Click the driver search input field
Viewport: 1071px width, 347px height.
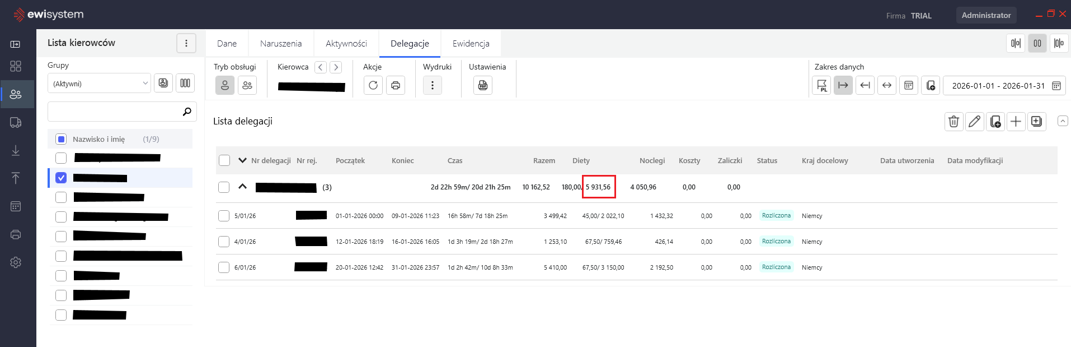click(x=115, y=112)
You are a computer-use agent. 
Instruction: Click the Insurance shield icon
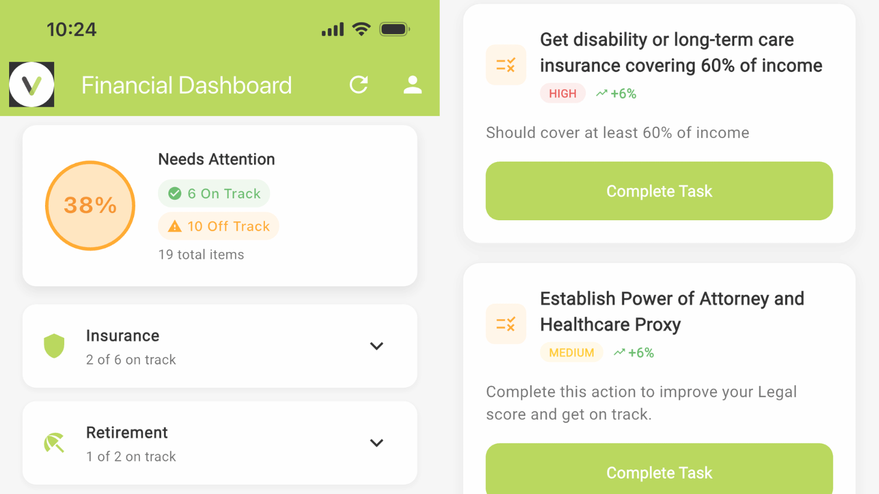pyautogui.click(x=54, y=346)
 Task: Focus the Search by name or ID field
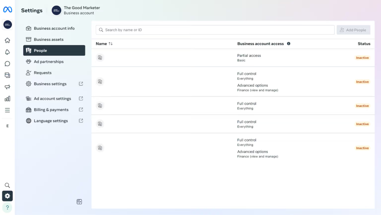[216, 30]
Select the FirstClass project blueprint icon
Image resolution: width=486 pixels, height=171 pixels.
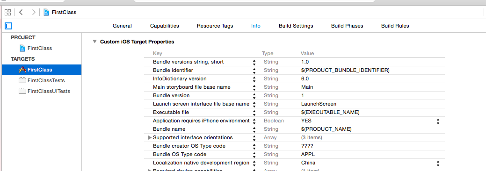22,48
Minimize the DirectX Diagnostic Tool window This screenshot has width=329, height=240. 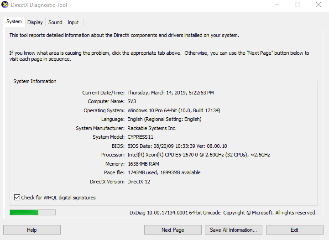click(277, 5)
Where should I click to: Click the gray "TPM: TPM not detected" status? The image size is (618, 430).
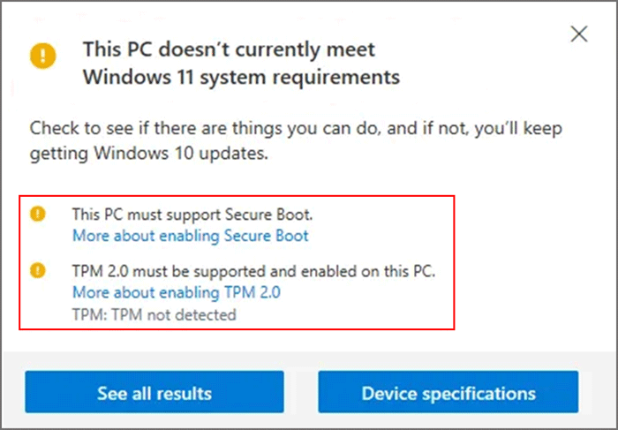[155, 313]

◆ Exercise task
How many lines in the items above contain the word "icon"? Give only the number.

◆ Response to the task
2